Work to complete:
1: Please write out the passage about Provence from "Marseille is France’s" to "variety of prawns.".
2: Extend the passage about Provence, picking up right after its last sentence.

La Camarque lies just south of Arles, in the department of Bouches-du-Rhône and still; you have the impression of being in another world. La Camarque differs completely from all the other regions in Provence. It is one of Europe’s biggest wetlands, covering a surface of 140.000 hectares, and one of the biggest bird sanctuaries in France. La Camargue is an exciting “world” with real cowboys, half-wild horses, black bulls, flamingos and big salt and rice fields.
Beautifully situated in the heart of les Alpilles, on a rocky plateau at an altitude of 245 metres. Les Baux-de-Provence, which is considered to be one of the most beautiful villages in France, is one of the most popular attractions in the region with more than 1.5 million visitors a year. The town is best known for its cultural heritage with 22 classified historic monuments. Les Baux-de-Provence also offers magnificent panoramic views of Arles, la Camarque and les Alpilles.
Lourmarin is one of the principal towns in the Lubéron massif. The town is considered one of the prettiest villages in France. Lourmarin is a typically Provencal medieval village with narrow streets, old stone houses with well-restored facades and small, shady squares. In Lourmarin one can, among other things, find a château from the 15th and 16th century, definitely worth a visit, a castle tower, an old Roman church and a listed temple.
Marseille is France’s third largest and oldest city and today the country’s most important port. Despite what many people think, Marseille is a most fascinating town. The old port, Vieux port, is an exciting sight with lots of life and numerous restaurants. Here you can eat Marseille’s world famous fish soup, la Bouillabaisse, which is served with all its fish and variety of prawns.
An exciting medieval village, built on top of a little hill in the magnificent surrounding countryside of Petit Lubéron. Ménerbes is considered one of the finest villages in France. The town has managed to preserve several relics from its historic past. At the times of the religious wars, Ménerbes was a protestant stronghold. In the village you can admire the impressive fortifications, built between the 12th and the 17th century, magnificent well-restored houses and an ancient dolmen, Le Dolmen de la Pichouno, unique to Vaucluse.
Is by name well known of most bicycle enthusiasts and has several times been included in the Tour de France. Mont Ventoux is with its 1912 metres the highest mountain in Provence. Due to its always white top – in the winter of snow and in the summer of white limestone – the mountain is also denominated the bald-headed mountain. It is always windy at the top of Mont Ventoux, and one must be aware that the average temperature is 11 degrees lower than in the valley below.

Listed records:
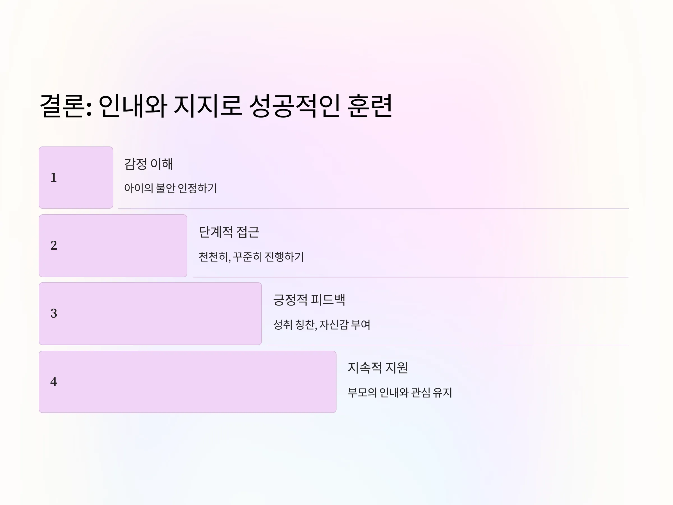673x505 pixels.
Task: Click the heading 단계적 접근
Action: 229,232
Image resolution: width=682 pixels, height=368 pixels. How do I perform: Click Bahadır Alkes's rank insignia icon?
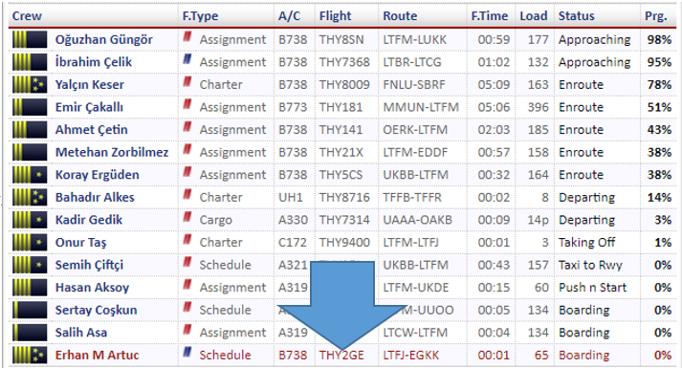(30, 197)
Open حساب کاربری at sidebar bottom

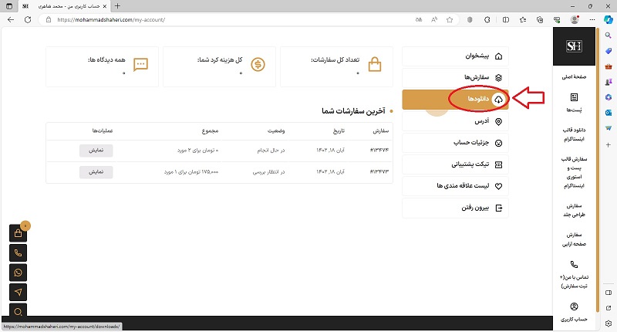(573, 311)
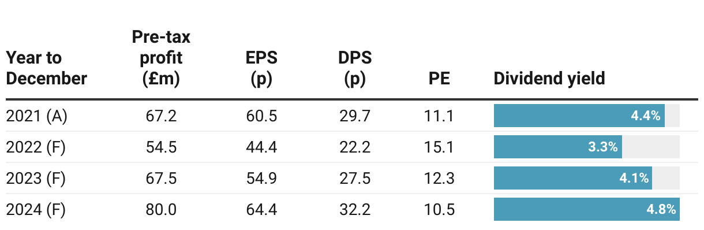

Responses to the tasks:
1:
Marseille is France’s third largest and oldest city and today the country’s most important port. Despite what many people think, Marseille is a most fascinating town. The old port, Vieux port, is an exciting sight with lots of life and numerous restaurants. Here you can eat Marseille’s world famous fish soup, la Bouillabaisse, which is served with all its fish and variety of prawns.

2:
The Lubéron Mountains consist of two massifs, Grand et Petit Lubéron, separated by a narrow canyon Combe de Lourmarin. The whole area was laid out as National Park in 1977. It covers 120.000 hectares and stretches from Cavaillon in the west to Manosque in the east and from Gordes in the north to Pertuis in the south. It is a fantastic region with unspoiled nature, perfect for hiking or bicycle tours.
An extremely interesting town with numerous historic testimonies. Nîmes was the first French city to be colonised by the Romans and the town holds several impressive monuments from that period. The most imposing monument from Roman Times is Les Arènes, an amphitheatre, built around 50B.C. and the best-preserved of its kind after the Colosseum in Rome. In the town one can also find Maison Carrées, considered one of the best-preserved Roman temples and one of the most beautiful monuments, left in France by the Romans, Porte d’Auguste, remains from the ancient city wall, as well as the old cathedral from the 11th century.
A charming little medieval village beautifully set on a little hilltop. Oppède-le-Vieux is a historic village with many attractions: a 12th century collegiate church which dominates the town’s skyline, the ruins of an ancient feudal castle, pretty, skilfully restored medieval and renaissance houses, ancient washing places and the remains of historic workshops and boutiques.
One of the most interesting towns in the region. The town’s two greatest sights are among Europe’s finest monuments from the Roman period: Arc de Triomphe, erected in 25 B.C., and one of the most well preserved Roman triumph arches and the ancient Roman theatre, Théâtre antique, which still functions. The old city is interesting with its narrow, twisting streets, nicely restored facades and ancient shady squares.
A unique monument and one of the finest remains from Roman Times in France. Pont du Gard which has three levels and is 40 metres high, crosses the river Gard and was built by the Romans to transport water to Nîmes.
Reillanne lies beautifully on a hillside at 550 metres altitude between Lubéron and Forcalquier in the department of Alpes-de-Haute-Provence. It is a typical, medieval Provencal village with narrow streets, covered passages, atmosphere filled houses, small shady squares and beautiful gates. In the town one can, among other things, find a church from the 11th century, an ancient abbey, a tower from the 11th century and the remains from the ancient fortification walls.
The village of Robion is beautifully situated at the foot of the Luberon Mountains. It is a peaceful little village - typical of Provence with narrow streets and small, shady squares. The town offers a Roman church, traces from the ancient fortification walls and a very fine open-air theatre. Every year in July and August there is a festival de théâtre et de musique in the town.
Roussillon is one of the most charming villages in the region and one of those most beautifully situated. Roussillon lies on red cliffs, surrounded by pine forest. The Roussillon region is especially famous for its ochre deposits and the houses have magnificent ochre facades. You will find the interesting ancient ochre quarries east of the town. Roussillon also offers fantastic panoramas to the surrounding countryside.